Il parla ainsi, et notre cher coeur fut épouvanté au son de la voix du monstre et à sa vue. Mais, lui répondant ainsi, je dis:
— Nous sommes des Akhaiens venus de Troiè, et nous errons entraînés par tous les vents sur les vastes flots de la mer, cherchant notre demeure par des routes et des chemins inconnus. Ainsi Zeus l'a voulu. Et nous nous glorifions d'être les guerriers de l'Atréide Agamemnôn, dont la gloire, certes, est la plus grande sous l'Ouranos. En effet, il a renversé une vaste ville et dompté des peuples nombreux. Et nous nous prosternons, en suppliants, à tes genoux, pour que tu nous sois hospitalier, et que tu nous fasses les présents qu'on a coutume de faire à des hôtes. Ô excellent, respecte les dieux, car nous sommes tes suppliants, et Zeus est le vengeur des suppliants et des étrangers dignes d'être reçus comme des hôtes vénérables.

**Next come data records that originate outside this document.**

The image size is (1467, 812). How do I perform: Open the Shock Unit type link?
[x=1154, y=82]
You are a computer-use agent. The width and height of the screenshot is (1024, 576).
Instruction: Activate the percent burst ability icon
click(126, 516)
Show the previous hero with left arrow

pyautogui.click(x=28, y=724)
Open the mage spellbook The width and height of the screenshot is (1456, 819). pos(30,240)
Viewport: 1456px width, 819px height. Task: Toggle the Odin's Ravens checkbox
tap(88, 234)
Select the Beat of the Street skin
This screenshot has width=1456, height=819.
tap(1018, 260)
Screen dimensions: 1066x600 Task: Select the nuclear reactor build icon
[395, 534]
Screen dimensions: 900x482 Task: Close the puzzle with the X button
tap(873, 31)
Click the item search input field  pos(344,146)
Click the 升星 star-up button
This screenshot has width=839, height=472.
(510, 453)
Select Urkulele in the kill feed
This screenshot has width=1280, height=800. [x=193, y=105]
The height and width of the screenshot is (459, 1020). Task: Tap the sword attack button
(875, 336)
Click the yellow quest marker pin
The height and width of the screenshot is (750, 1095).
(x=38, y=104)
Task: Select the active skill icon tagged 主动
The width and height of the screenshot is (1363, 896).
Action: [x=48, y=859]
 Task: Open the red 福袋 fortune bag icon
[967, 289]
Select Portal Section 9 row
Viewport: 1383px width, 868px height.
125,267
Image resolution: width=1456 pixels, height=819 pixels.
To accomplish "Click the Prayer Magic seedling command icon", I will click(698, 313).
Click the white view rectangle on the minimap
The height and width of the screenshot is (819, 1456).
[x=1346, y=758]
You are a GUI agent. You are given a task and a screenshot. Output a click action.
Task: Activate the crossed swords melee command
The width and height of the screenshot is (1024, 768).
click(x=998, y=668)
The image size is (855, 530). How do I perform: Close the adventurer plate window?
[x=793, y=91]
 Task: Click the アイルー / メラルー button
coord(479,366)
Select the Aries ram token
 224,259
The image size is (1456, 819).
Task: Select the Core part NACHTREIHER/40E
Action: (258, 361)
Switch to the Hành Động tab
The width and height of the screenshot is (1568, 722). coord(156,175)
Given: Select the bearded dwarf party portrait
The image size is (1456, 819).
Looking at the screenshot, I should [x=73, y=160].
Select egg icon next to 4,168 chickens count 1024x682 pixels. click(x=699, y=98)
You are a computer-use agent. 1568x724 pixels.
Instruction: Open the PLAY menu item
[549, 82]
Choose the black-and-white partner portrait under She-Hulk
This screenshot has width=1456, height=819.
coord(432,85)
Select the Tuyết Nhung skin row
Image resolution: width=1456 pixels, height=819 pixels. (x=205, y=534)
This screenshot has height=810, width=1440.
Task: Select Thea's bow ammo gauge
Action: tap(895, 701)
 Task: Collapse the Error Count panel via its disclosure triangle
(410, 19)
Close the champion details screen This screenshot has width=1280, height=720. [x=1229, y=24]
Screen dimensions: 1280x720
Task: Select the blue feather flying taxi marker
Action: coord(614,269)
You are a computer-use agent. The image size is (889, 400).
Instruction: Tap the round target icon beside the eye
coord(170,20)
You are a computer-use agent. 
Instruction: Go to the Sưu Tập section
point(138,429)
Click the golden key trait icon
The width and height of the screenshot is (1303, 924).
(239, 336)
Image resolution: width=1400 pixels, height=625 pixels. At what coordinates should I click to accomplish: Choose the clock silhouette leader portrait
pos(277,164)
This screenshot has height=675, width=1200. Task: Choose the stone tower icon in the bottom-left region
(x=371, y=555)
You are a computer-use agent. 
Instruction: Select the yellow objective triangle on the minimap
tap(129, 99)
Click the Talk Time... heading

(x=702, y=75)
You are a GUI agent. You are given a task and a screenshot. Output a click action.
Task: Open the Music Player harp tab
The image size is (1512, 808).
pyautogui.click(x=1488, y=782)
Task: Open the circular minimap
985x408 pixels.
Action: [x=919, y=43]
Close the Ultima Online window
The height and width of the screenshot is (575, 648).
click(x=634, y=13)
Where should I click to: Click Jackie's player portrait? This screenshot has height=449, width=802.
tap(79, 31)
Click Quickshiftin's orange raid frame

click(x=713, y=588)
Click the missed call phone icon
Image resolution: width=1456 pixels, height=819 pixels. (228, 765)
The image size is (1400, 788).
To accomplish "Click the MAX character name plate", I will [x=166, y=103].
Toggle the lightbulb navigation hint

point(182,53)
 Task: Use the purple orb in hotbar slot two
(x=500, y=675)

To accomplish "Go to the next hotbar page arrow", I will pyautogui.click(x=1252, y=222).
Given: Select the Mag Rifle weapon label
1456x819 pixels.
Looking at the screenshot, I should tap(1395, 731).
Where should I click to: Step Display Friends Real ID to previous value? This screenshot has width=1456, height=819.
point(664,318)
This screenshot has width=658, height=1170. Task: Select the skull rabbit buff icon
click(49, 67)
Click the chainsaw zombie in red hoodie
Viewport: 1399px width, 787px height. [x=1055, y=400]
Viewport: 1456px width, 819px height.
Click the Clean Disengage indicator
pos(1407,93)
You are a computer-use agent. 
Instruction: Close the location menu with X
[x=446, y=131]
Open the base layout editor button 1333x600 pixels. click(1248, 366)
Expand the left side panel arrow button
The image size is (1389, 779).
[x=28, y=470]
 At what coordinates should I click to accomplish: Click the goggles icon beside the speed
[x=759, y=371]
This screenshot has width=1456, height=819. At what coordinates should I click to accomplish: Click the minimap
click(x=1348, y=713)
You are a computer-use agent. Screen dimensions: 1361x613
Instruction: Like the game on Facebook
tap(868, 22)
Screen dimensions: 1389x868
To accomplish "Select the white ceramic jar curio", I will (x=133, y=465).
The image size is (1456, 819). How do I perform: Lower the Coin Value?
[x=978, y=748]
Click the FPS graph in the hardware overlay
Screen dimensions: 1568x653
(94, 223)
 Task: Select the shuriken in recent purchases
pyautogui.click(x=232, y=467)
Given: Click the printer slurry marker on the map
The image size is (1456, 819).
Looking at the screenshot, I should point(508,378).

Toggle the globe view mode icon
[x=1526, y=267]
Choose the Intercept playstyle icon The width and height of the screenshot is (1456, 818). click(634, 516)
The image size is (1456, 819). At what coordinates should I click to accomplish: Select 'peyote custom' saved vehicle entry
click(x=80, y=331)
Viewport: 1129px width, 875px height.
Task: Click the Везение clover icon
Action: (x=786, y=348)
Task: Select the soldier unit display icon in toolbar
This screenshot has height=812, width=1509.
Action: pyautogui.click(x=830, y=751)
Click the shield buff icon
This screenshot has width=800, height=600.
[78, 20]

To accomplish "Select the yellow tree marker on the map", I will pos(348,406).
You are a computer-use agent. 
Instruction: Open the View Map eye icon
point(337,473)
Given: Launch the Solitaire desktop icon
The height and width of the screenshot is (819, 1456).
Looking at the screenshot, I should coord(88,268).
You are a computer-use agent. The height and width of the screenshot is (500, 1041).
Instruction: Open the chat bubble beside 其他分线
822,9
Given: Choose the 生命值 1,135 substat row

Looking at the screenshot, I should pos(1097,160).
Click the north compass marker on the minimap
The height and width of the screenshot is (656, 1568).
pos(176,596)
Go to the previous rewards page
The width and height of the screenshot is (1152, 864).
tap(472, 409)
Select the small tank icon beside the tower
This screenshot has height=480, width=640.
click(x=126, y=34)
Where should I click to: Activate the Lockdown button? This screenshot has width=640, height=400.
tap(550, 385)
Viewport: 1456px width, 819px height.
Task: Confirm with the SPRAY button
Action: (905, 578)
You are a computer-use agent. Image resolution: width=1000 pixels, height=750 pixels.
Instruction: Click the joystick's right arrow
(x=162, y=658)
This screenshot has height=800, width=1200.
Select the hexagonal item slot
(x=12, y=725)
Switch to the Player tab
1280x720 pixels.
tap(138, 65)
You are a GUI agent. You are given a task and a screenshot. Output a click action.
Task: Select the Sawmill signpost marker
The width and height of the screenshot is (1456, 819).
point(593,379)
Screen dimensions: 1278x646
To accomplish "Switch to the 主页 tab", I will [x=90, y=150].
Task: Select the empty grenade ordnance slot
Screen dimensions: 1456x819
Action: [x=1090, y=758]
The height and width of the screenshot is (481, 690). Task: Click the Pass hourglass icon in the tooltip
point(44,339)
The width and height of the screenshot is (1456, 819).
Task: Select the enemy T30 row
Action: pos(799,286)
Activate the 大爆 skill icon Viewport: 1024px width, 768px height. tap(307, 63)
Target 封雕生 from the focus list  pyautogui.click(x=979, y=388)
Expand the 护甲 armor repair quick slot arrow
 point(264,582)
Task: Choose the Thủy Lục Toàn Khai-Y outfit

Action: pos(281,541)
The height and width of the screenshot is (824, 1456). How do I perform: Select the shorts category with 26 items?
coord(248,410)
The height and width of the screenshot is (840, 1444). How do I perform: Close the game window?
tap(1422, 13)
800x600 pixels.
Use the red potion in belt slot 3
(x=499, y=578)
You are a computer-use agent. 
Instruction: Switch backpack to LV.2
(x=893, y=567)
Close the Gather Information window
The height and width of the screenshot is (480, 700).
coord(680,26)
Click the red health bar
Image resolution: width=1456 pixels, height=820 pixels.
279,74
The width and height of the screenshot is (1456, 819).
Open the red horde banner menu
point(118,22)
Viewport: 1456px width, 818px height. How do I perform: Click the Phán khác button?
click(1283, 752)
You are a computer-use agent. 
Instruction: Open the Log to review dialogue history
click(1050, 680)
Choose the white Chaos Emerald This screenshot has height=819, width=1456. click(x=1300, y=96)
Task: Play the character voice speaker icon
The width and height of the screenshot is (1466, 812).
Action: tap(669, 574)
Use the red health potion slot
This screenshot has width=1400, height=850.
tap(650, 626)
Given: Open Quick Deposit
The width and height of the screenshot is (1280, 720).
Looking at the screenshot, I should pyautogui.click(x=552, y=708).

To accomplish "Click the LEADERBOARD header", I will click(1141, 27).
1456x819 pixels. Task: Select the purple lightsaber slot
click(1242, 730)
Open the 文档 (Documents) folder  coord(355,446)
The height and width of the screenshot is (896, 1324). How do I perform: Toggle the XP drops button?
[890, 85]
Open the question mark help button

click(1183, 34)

Je parlai ainsi, et il me répondit avec un coeur farouche:
— Tu es insensé, ô étranger, et tu viens de loin, toi qui m'ordonnes de craindre les Dieux et de me soumettre à eux. Les kyklopes ne se soucient point de Zeus tempétueux, ni des dieux heureux, car nous sommes plus forts qu'eux. Pour éviter la colère de Zeus, je n'épargnerai ni toi, ni tes compagnons, à moins que mon âme ne me l'ordonne. Mais dis-moi où tu as laissé, pour venir ici, ta nef bien construite. Est-ce loin ou près? que je le sache.